SET PROBLEM A
Retype the Winthrop Rutherfurd profile from "- Born: Winthrop" to "Franklin D. Roosevelt.".

- Born: Winthrop Chanler Rutherfurd February 4, 1862
- Died: March 19, 1944 (aged 82) Aiken, South Carolina
- Education: Columbia College (1884)
- Known for: Relationship with Consuelo Vanderbilt
- Spouses: ; Alice Morton ​ ​(m. 1902; died 1917)​ ; Lucy Mercer ​(m. 1920)​
- Children: 7
- Parent(s): Lewis Morris Rutherfurd Margaret Chanler Stuyvesant
- Relatives: Rutherfurd Stuyvesant (brother) Lewis Morris Rutherfurd Jr. (brother) John Winthrop Chanler (uncle) Henry White (brother-in-law) Anne Harriman Vanderbilt (sister-in-law)

= Winthrop Rutherfurd =

American socialite (1862–1944)

Winthrop Chanler Rutherfurd (February 4, 1862 - March 19, 1944) was an American socialite from New York, best known for his romance with Consuelo Vanderbilt and his marriage to Lucy Mercer, mistress to American President Franklin D. Roosevelt.

SET PROBLEM B
Put only the lines of the rows below, from the line with "Given: Like the main post with 讚" to the line with "Click the Man", into a Markdown table with columns Number and Record line. Leave out blank lines.

Records from a data collection
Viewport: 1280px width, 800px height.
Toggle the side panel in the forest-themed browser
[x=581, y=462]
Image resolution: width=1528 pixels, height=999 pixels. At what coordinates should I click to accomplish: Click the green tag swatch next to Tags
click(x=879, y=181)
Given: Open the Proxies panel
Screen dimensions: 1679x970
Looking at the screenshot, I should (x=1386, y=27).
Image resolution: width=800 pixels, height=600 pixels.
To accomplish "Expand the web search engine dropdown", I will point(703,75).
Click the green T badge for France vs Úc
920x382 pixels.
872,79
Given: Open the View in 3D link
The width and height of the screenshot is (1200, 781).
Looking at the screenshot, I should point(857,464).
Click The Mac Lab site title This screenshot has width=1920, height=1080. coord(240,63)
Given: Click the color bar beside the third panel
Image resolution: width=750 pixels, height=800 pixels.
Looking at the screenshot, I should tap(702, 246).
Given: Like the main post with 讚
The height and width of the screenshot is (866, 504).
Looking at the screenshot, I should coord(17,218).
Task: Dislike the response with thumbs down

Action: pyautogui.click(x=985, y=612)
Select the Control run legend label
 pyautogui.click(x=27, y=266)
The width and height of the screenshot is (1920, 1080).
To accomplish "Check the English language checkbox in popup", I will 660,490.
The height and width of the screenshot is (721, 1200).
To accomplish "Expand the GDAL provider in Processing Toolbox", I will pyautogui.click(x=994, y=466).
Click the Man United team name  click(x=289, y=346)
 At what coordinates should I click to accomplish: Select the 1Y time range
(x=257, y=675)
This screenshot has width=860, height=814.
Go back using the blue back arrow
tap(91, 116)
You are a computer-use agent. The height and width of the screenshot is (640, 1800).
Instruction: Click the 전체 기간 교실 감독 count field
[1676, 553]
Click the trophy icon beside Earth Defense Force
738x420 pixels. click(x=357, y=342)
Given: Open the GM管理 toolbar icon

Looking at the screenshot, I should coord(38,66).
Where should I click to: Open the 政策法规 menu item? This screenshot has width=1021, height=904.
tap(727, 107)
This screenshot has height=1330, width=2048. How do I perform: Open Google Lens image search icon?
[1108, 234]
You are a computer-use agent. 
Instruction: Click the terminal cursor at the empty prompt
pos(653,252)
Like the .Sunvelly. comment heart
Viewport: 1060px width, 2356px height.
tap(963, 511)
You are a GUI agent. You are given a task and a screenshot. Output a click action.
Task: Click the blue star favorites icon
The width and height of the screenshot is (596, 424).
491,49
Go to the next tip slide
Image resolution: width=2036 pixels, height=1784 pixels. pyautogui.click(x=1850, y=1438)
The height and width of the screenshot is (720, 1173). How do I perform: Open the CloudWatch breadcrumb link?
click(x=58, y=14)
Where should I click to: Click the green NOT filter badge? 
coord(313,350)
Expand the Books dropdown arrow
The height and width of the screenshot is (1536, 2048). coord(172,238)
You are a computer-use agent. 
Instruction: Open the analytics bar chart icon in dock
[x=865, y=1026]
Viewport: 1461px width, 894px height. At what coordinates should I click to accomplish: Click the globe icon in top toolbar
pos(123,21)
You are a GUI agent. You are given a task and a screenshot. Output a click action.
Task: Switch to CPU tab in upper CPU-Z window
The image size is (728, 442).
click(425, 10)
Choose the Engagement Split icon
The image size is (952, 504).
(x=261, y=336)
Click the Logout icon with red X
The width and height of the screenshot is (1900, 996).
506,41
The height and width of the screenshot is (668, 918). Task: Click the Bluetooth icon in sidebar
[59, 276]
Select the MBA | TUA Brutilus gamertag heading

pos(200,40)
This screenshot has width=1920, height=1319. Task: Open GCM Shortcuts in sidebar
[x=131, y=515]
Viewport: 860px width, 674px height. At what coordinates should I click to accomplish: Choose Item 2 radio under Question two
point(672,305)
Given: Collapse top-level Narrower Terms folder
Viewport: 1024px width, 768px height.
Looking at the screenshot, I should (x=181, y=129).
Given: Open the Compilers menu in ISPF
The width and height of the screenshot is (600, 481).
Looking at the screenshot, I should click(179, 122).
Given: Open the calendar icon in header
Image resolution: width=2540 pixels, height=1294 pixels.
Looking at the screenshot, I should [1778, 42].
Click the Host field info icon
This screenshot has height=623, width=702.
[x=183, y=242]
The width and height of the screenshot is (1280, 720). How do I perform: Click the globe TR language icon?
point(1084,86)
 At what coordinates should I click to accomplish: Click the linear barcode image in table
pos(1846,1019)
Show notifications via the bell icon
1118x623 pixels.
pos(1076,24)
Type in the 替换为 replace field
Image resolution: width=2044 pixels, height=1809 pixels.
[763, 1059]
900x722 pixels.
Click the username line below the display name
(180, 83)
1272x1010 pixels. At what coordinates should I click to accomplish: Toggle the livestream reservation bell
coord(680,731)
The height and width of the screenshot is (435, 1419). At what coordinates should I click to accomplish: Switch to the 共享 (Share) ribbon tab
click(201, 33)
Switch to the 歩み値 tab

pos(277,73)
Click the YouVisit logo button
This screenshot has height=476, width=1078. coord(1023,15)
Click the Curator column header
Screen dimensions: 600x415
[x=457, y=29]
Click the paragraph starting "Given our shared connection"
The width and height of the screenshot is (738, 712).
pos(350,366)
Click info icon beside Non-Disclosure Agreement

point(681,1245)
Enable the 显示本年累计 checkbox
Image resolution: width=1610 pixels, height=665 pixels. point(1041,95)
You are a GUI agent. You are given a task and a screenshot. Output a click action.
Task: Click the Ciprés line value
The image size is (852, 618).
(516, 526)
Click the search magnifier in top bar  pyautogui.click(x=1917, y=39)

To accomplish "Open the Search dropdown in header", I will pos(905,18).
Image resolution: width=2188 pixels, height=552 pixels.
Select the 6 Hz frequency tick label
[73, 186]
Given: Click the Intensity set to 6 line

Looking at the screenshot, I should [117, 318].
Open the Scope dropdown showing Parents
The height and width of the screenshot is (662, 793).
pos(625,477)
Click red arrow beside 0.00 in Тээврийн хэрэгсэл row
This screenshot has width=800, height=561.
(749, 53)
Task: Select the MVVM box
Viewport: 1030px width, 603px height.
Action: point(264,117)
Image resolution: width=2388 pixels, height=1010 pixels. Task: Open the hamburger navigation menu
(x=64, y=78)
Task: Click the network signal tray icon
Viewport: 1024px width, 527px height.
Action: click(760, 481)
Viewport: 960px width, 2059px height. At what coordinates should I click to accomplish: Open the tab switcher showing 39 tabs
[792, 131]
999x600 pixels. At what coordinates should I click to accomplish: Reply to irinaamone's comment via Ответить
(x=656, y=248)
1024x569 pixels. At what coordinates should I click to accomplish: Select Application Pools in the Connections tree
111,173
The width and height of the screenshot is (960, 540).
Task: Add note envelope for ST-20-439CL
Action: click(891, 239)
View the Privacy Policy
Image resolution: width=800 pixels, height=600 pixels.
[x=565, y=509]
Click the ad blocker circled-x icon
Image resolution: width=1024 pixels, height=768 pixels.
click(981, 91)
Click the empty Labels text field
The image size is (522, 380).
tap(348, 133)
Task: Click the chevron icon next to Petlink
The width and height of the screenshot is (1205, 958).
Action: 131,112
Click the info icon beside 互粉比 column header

FULL ANSWER A
- Born: Winthrop Chanler Rutherfurd February 4, 1862
- Died: March 19, 1944 (aged 82) Aiken, South Carolina
- Education: Columbia College (1884)
- Known for: Relationship with Consuelo Vanderbilt
- Spouses: ; Alice Morton ​ ​(m. 1902; died 1917)​ ; Lucy Mercer ​(m. 1920)​
- Children: 7
- Parent(s): Lewis Morris Rutherfurd Margaret Chanler Stuyvesant
- Relatives: Rutherfurd Stuyvesant (brother) Lewis Morris Rutherfurd Jr. (brother) John Winthrop Chanler (uncle) Henry White (brother-in-law) Anne Harriman Vanderbilt (sister-in-law)

= Winthrop Rutherfurd =

American socialite (1862–1944)

Winthrop Chanler Rutherfurd (February 4, 1862 - March 19, 1944) was an American socialite from New York, best known for his romance with Consuelo Vanderbilt and his marriage to Lucy Mercer, mistress to American President Franklin D. Roosevelt.

FULL ANSWER B
| Number | Record line |
|---|---|
| 1 | Given: Like the main post with 讚 |
| 2 | The height and width of the screenshot is (866, 504). |
| 3 | Looking at the screenshot, I should coord(17,218). |
| 4 | Task: Dislike the response with thumbs down |
| 5 | Action: pyautogui.click(x=985, y=612) |
| 6 | Select the Control run legend label |
| 7 |  pyautogui.click(x=27, y=266) |
| 8 | The width and height of the screenshot is (1920, 1080). |
| 9 | To accomplish "Check the English language checkbox in popup", I will 660,490. |
| 10 | The height and width of the screenshot is (721, 1200). |
| 11 | To accomplish "Expand the GDAL provider in Processing Toolbox", I will pyautogui.click(x=994, y=466). |
| 12 | Click the Man United team name  click(x=289, y=346) |